» Aim of the task
Each line in these records that contains "will" counts once. Give the number only.

Stored data entries:
================================

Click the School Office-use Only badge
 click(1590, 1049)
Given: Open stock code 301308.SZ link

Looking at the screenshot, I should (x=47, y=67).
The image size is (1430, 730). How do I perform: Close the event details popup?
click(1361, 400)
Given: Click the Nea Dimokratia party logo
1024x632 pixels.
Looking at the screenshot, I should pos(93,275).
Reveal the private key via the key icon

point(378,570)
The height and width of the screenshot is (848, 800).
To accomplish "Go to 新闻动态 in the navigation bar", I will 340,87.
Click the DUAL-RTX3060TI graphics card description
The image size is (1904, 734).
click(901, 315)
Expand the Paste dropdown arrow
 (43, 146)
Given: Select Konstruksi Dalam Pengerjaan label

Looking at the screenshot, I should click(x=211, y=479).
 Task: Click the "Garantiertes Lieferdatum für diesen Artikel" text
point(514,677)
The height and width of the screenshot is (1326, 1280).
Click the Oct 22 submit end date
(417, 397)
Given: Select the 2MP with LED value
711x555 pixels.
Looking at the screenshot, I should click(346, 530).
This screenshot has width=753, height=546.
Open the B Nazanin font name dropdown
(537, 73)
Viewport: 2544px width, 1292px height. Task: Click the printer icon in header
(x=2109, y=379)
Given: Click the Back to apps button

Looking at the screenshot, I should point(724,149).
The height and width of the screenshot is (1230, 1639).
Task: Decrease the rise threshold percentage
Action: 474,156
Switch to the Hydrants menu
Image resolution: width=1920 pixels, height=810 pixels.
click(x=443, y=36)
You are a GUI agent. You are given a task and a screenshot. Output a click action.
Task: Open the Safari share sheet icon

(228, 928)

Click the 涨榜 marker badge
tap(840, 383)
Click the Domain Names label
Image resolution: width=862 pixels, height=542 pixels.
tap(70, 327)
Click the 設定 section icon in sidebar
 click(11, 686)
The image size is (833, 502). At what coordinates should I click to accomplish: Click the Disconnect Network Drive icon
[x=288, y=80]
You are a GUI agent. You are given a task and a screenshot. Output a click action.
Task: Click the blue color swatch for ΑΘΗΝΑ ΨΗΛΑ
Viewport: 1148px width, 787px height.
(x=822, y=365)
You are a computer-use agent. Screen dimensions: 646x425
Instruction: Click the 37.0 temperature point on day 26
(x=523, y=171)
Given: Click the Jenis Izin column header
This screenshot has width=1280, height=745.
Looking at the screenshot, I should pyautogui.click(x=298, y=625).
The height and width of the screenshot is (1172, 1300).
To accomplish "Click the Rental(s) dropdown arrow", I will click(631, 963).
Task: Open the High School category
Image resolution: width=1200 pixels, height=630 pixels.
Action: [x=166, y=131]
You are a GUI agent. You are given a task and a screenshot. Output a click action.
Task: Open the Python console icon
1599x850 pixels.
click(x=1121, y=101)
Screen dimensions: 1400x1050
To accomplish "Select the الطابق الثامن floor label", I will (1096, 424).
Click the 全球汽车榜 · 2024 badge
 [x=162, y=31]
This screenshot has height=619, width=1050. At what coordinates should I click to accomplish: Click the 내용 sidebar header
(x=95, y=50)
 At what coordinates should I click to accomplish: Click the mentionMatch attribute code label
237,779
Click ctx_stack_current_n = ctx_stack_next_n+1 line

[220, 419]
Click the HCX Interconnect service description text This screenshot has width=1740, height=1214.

================================

» Solution
3